15. The method of claim 13, wherein the range of pressure is between 30-50 PSI.

16. The method of claim 13, wherein the redirecting of the heated gas includes injecting the heated gas into a source opening of the rigid manifold and outputting the heated gas from an output opening into a conduit corresponding to the closed probe card assembly, wherein further the output opening is on a lower plane than the source opening of the rigid manifold.

Description

BRIEF DESCRIPTION OF THE DRA WINGS

[0005] In the detailed description that follows, embodiments are described as illustrations only since various changes and modifications will become apparent to those skilled in the art from the following detailed description. The use of the same reference numbers in different figures indicates similar or identical items.
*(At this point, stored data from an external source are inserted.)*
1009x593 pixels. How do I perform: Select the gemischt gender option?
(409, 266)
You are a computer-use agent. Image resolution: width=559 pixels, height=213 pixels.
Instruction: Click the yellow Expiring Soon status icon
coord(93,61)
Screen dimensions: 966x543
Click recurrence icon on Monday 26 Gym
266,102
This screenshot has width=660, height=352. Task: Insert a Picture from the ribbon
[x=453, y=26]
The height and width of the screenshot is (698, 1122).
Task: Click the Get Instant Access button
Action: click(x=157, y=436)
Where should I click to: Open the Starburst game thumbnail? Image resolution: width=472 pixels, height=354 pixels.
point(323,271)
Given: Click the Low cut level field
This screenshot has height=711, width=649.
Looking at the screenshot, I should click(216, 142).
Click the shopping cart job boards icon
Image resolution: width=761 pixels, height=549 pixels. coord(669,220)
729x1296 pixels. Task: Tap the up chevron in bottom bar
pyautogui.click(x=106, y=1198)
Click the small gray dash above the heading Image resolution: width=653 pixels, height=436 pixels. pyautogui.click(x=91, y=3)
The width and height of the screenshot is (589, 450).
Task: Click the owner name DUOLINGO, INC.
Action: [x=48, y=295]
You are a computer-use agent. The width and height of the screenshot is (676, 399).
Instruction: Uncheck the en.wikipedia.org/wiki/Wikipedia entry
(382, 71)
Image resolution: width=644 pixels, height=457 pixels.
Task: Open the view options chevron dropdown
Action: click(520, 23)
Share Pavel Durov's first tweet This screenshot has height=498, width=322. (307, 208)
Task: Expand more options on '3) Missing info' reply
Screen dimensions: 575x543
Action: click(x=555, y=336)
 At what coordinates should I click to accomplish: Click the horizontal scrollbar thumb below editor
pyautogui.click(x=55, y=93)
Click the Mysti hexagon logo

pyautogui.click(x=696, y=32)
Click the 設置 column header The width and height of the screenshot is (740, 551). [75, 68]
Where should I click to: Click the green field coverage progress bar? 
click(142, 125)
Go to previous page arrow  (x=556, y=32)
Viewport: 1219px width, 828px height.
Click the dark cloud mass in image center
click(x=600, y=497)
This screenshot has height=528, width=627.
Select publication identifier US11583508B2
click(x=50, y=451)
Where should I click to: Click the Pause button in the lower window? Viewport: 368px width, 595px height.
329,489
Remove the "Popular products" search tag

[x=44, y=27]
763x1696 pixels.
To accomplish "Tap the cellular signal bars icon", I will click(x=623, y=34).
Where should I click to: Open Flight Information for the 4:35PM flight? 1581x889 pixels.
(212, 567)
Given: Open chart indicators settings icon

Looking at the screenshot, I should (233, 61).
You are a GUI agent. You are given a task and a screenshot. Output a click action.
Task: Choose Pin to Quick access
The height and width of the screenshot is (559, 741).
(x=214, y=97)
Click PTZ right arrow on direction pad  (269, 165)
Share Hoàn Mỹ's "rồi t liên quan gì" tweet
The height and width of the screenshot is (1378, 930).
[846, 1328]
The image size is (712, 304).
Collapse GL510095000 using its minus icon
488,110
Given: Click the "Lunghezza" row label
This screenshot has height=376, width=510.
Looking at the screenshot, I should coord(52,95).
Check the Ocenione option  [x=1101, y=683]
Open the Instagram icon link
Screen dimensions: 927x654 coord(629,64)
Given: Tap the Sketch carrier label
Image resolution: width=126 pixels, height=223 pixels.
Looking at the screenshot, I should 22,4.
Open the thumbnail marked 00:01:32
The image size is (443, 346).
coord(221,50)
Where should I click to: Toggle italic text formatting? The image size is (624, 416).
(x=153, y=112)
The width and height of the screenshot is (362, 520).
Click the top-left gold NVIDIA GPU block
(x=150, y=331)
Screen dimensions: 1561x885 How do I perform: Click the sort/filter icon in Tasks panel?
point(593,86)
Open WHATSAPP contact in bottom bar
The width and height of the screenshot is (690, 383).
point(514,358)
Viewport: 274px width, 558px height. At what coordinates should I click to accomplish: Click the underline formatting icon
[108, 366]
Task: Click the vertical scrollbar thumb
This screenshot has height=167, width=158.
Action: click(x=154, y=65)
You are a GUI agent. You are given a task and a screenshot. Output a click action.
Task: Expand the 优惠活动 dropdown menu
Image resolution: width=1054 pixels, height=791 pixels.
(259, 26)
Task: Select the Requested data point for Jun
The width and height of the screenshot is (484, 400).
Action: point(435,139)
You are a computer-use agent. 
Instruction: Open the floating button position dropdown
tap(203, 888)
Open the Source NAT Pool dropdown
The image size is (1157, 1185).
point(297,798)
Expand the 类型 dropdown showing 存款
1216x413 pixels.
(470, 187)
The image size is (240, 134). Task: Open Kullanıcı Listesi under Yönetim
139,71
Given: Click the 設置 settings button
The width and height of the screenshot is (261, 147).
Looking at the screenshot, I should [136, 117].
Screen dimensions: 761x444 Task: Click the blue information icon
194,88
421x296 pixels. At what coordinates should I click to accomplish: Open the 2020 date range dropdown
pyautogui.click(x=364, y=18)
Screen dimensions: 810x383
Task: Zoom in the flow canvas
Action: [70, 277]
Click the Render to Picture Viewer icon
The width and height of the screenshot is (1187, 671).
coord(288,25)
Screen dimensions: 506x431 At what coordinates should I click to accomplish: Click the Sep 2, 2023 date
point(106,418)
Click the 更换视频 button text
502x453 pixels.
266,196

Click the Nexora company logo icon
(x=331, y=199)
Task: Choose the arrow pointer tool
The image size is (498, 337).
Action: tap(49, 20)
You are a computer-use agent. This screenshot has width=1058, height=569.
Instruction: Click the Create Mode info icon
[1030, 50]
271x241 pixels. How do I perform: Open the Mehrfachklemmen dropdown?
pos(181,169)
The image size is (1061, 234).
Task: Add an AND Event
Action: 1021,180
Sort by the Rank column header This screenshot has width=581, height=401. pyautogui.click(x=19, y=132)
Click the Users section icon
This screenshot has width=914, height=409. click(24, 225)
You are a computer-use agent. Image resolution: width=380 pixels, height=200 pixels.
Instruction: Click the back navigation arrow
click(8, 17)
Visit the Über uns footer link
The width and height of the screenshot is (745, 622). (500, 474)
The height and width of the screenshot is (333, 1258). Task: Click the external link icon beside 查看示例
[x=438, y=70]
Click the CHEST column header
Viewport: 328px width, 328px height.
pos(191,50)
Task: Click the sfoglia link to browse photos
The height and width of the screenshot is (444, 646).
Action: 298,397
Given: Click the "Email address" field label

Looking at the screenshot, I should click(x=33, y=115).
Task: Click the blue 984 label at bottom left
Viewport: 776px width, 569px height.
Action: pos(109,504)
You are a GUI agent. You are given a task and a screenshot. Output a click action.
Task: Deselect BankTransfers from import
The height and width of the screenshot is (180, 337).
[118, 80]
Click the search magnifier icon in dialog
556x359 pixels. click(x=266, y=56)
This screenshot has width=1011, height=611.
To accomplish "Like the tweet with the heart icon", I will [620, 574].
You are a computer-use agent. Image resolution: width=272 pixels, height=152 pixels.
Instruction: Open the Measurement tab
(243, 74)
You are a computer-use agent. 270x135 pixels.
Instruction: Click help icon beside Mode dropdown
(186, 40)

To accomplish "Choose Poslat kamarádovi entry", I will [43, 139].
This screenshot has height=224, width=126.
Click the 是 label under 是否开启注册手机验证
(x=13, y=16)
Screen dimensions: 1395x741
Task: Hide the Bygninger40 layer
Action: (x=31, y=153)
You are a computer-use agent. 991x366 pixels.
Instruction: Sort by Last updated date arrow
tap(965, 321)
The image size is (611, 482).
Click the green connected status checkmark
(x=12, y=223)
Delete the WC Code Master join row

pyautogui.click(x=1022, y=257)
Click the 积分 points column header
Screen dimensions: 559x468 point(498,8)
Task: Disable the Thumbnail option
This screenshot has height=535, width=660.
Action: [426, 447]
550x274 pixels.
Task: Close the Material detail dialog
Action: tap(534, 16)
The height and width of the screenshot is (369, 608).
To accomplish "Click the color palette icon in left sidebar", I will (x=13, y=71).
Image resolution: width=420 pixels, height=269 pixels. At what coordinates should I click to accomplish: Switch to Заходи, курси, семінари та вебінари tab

[0006] FIGS. 1A and 1B show a partial view of at least some features of a wafer test assembly, in accordance with a non-limiting example embodiment as described and recited herein.

[0007] FIG. 1C shows a top view of a wafer test assembly, in accordance with a non-limiting example embodiment as described and recited herein.

[0008] FIG. 1D shows a side view of a wafer test assembly, in accordance with a non-limiting example embodiment as described and recited herein.

[0009] FIGS. 2A and 2B show views of a probe card assembly, in accordance with a non-limiting example embodiment as described and recited herein.

[0010] FIGS. 3A and 3B show sample views of a manifold, in accordance with a non-limiting example embodiments as described and recited herein.

[0011] FIGS. 4A-4C show complimentary views of the wafer test assembly, in accordance with non-limiting example embodiments described and recited herein.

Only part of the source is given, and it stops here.